• [TASK INSTRUCTIONS] Format the lines of the entries below as a Markdown table with the columns No. and Line, starting at the line that contains "The height and width of the screenshot is (212, 269)." and ending at the line that contains "Looking at the screenshot, I should 451,159.", numbering each row and skipping blank lines. Leave the pictures out of your answer.

• [MATERIAL TO PROCESS]
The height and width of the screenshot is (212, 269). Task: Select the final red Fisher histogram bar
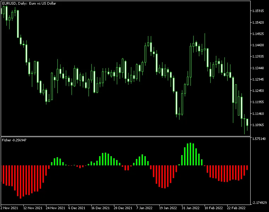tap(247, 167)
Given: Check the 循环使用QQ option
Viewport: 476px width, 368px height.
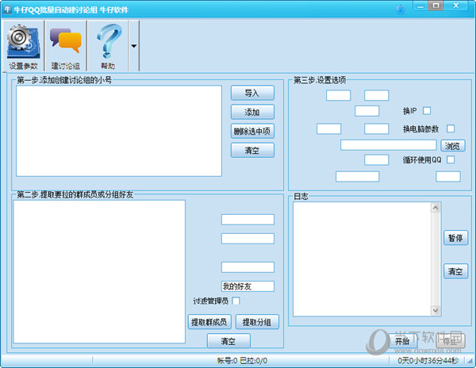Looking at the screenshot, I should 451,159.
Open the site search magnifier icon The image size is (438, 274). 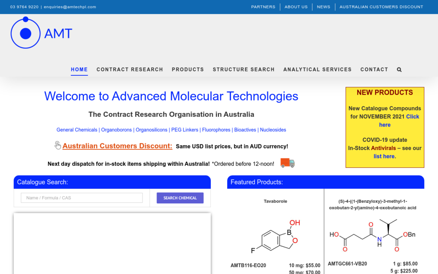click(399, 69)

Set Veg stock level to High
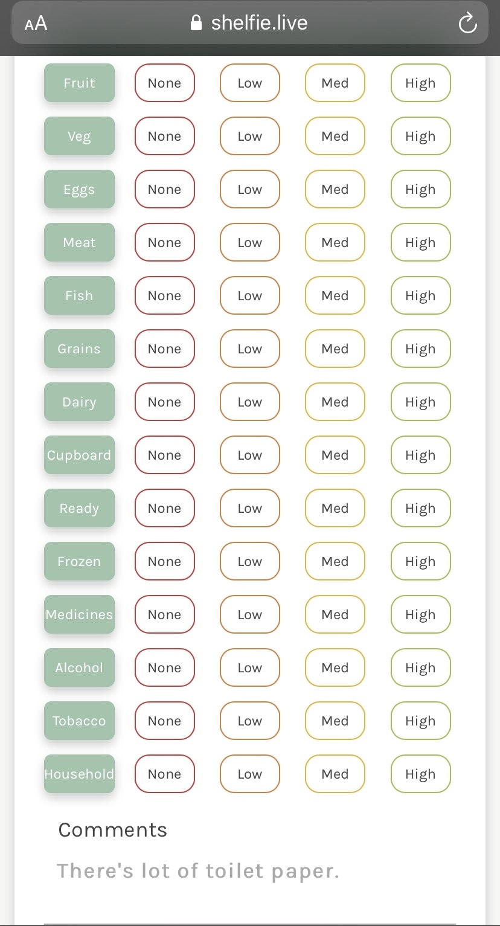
* * *
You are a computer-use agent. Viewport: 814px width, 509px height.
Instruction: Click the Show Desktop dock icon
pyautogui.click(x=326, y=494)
* * *
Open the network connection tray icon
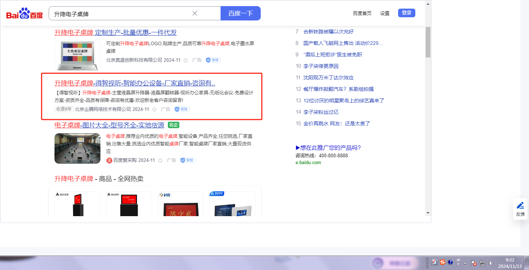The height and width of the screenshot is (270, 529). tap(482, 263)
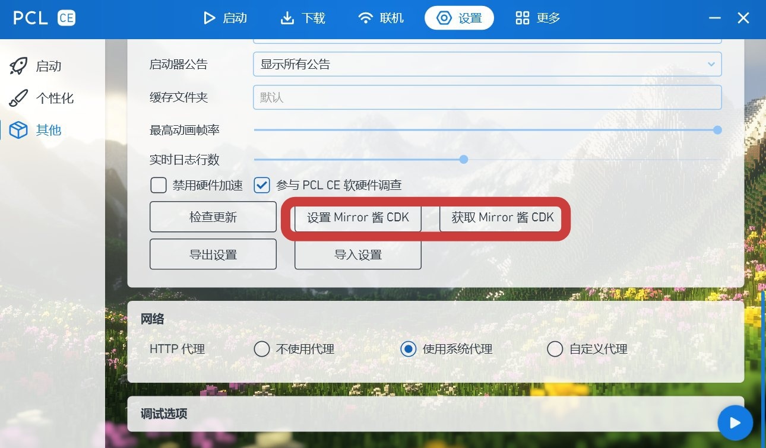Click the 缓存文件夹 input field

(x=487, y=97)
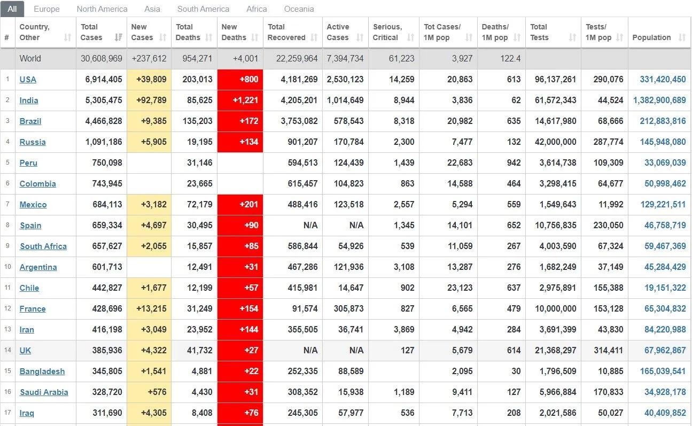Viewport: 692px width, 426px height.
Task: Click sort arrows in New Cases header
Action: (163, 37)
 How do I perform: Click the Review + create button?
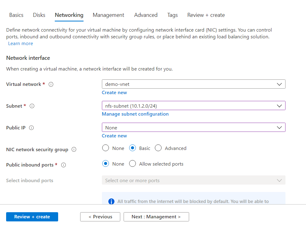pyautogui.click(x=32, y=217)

• [WRITTEN RESPONSE]
| No. | Line |
|---|---|
| 1 | The height and width of the screenshot is (212, 269). Task: Select the final red Fisher histogram bar |
| 2 | tap(247, 167) |
| 3 | Given: Check the 循环使用QQ option |
| 4 | Viewport: 476px width, 368px height. |
| 5 | Looking at the screenshot, I should 451,159. |